=== Text provided ===
5) Securities maintained in the custody of a foreign sub-custodian may be
maintained in the name of such entity's nominee to the same extent as
set forth in Section 2.3 of this Contract and the Fund agrees to hold
any such nominee harmless from any liability as a holder of record of
such securities.
-13-
6) Until the Custodian receives written instructions to the contrary, the
Custodian shall, or shall cause the sub-custodian to collect all
interest and dividends paid on securities held in each applicable
Fund's account, unless such payment is in default. Unless otherwise
instructed, the Custodian shall convert interest, dividends and
principal received with respect to securities in a Fund's account into
United States dollars, and the Custodian shall perform foreign
exchange contracts for the conversion of United States dollars to
foreign currencies for the settlement of trades whenever it is
practicable to do so through customary banking channels. Customary
banking channels may vary based upon industry practice in each
jurisdiction, and shall include the banking facilities of the
Custodian's affiliates, in accordance with such affiliate's then
prevailing internal policy on funds repatriation. All risk and expense
incident to such foreign collection and conversions is the
responsibility of each applicable Fund's account, and Custodian shall
have no responsibility for fluctuation in exchange rates affecting
collections or conversions.

=== Required task 1 ===
According to the custody contract text, who bears the risk and expense incident to foreign collection and conversions?
=== Required task 2 ===
Substitute "cog" for "gear" in the rows, from the first row through the line containing "pyautogui.click(x=17, y=587)". Leave the pictures out and give only those lines.

=== Task data ===
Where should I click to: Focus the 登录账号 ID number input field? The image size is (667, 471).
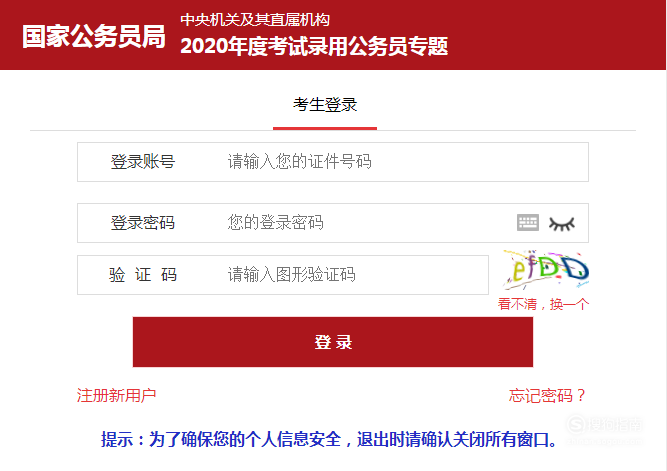coord(333,162)
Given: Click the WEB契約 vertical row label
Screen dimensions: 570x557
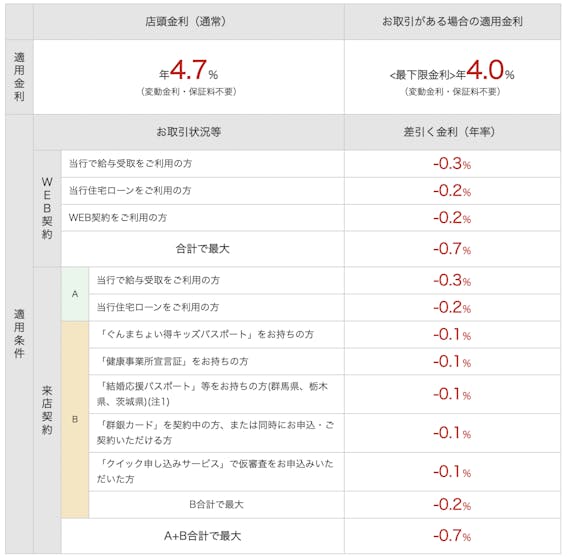Looking at the screenshot, I should point(47,208).
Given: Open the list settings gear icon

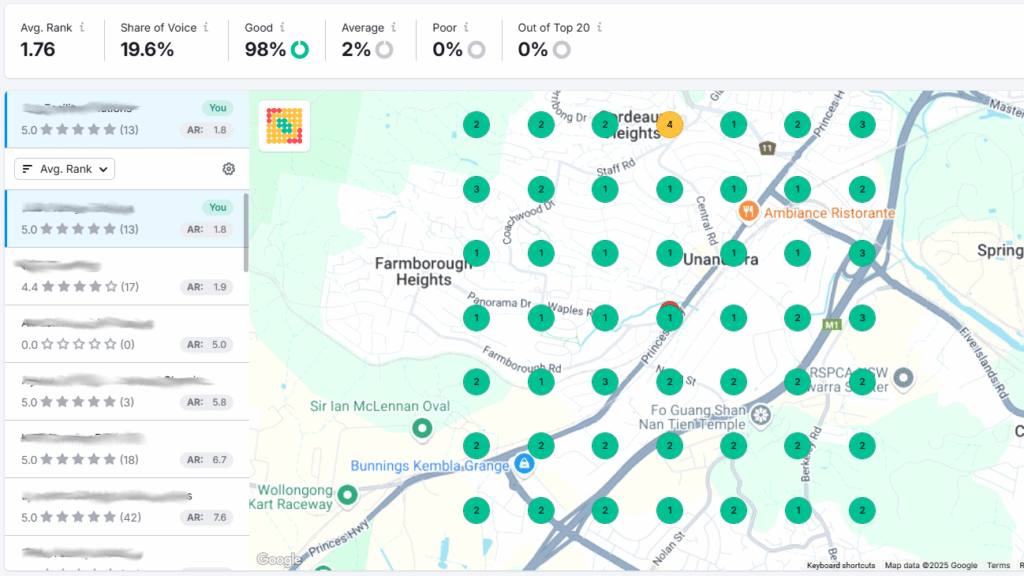Looking at the screenshot, I should pyautogui.click(x=228, y=169).
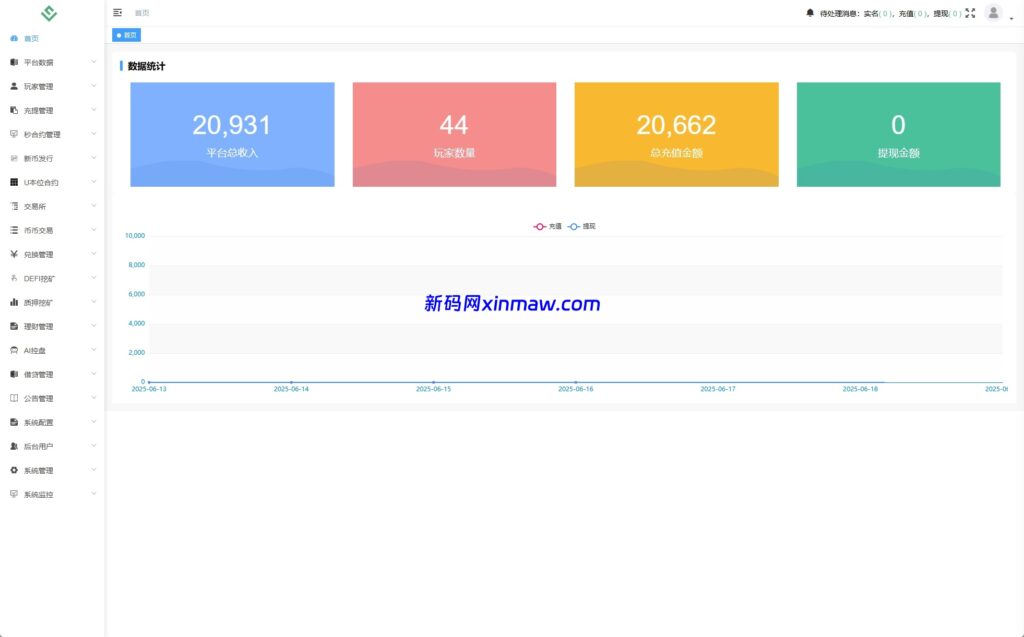Screen dimensions: 1024x637
Task: Switch to the blue 首页 tab
Action: click(127, 35)
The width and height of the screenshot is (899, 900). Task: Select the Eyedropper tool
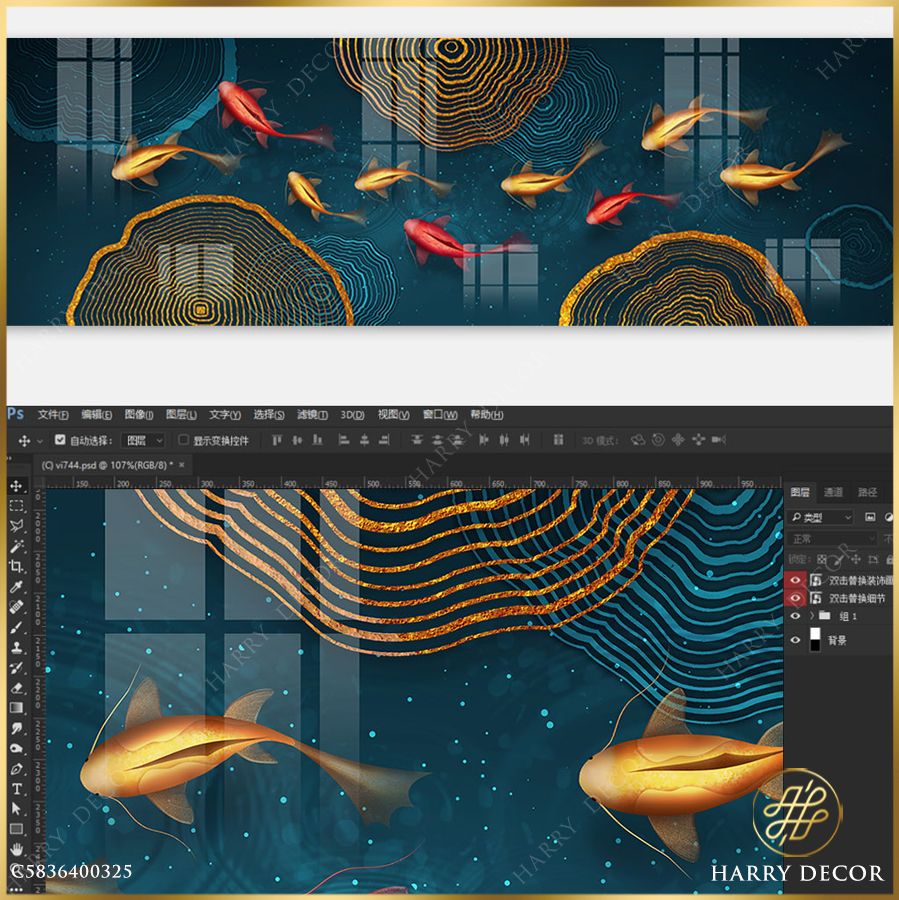pyautogui.click(x=17, y=587)
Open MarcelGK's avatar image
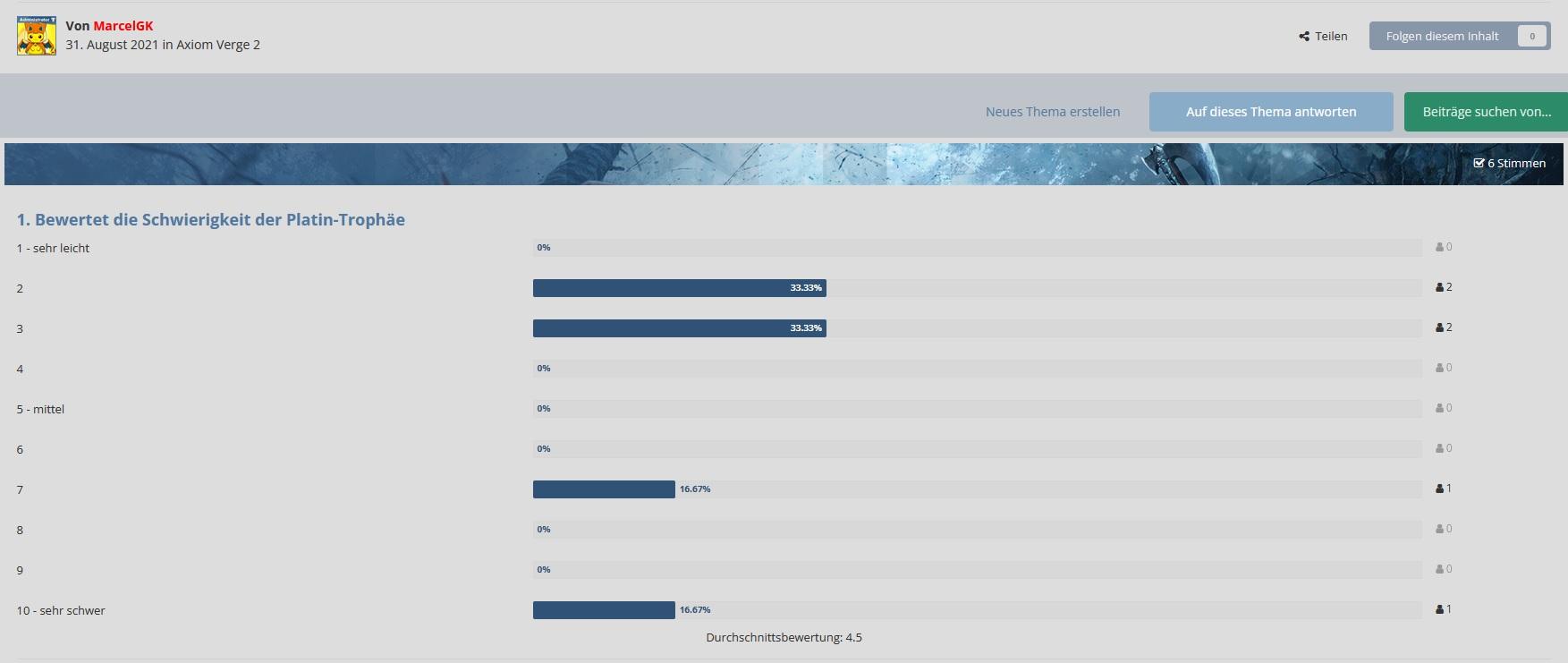This screenshot has height=663, width=1568. pyautogui.click(x=37, y=36)
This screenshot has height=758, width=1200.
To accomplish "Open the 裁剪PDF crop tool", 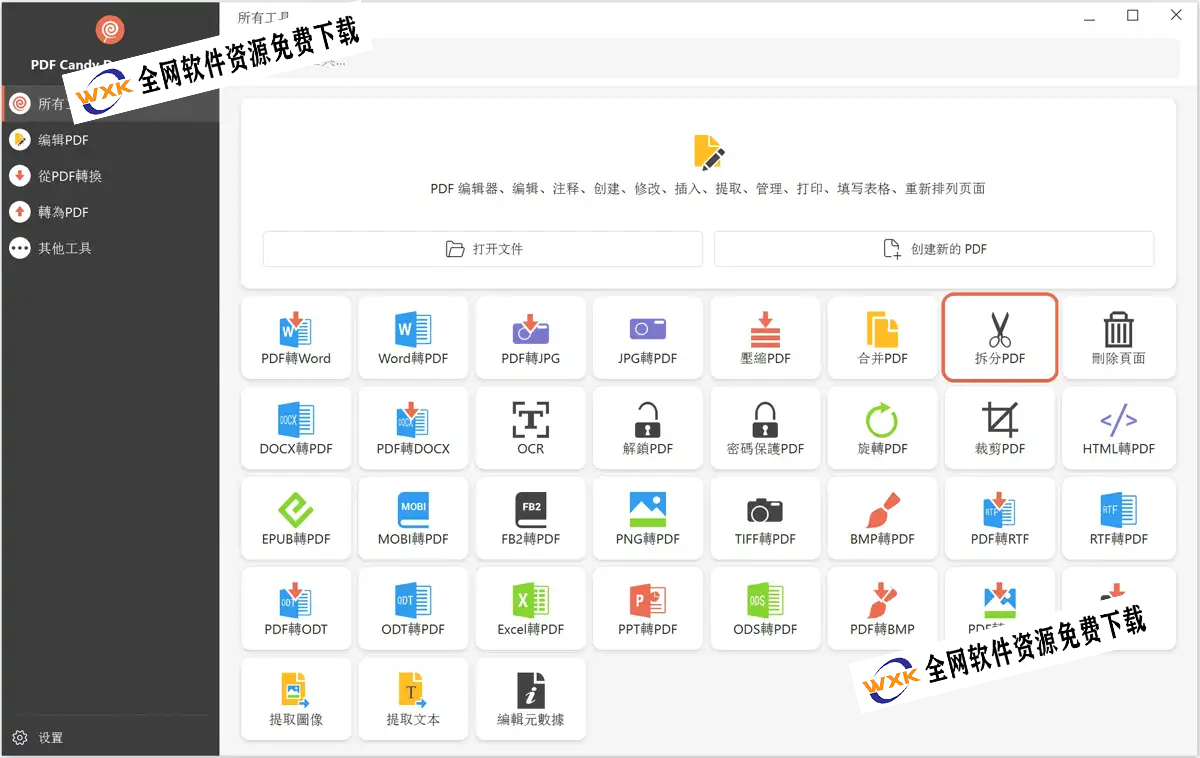I will 1000,428.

=== Complete response 1 ===
Each applicable Fund's account.

=== Complete response 2 ===
Where should I click to: Focus the 登录账号 ID number input field? The image size is (667, 471).
coord(333,162)
Given: Click the WEB契約 vertical row label
Screen dimensions: 570x557
Looking at the screenshot, I should point(47,208).
Given: Open the list settings cog icon

Looking at the screenshot, I should pyautogui.click(x=228, y=169).
Screen dimensions: 1024x637
Task: Switch to the blue 首页 tab
Action: click(127, 35)
The width and height of the screenshot is (899, 900). Task: Select the Eyedropper tool
pyautogui.click(x=17, y=587)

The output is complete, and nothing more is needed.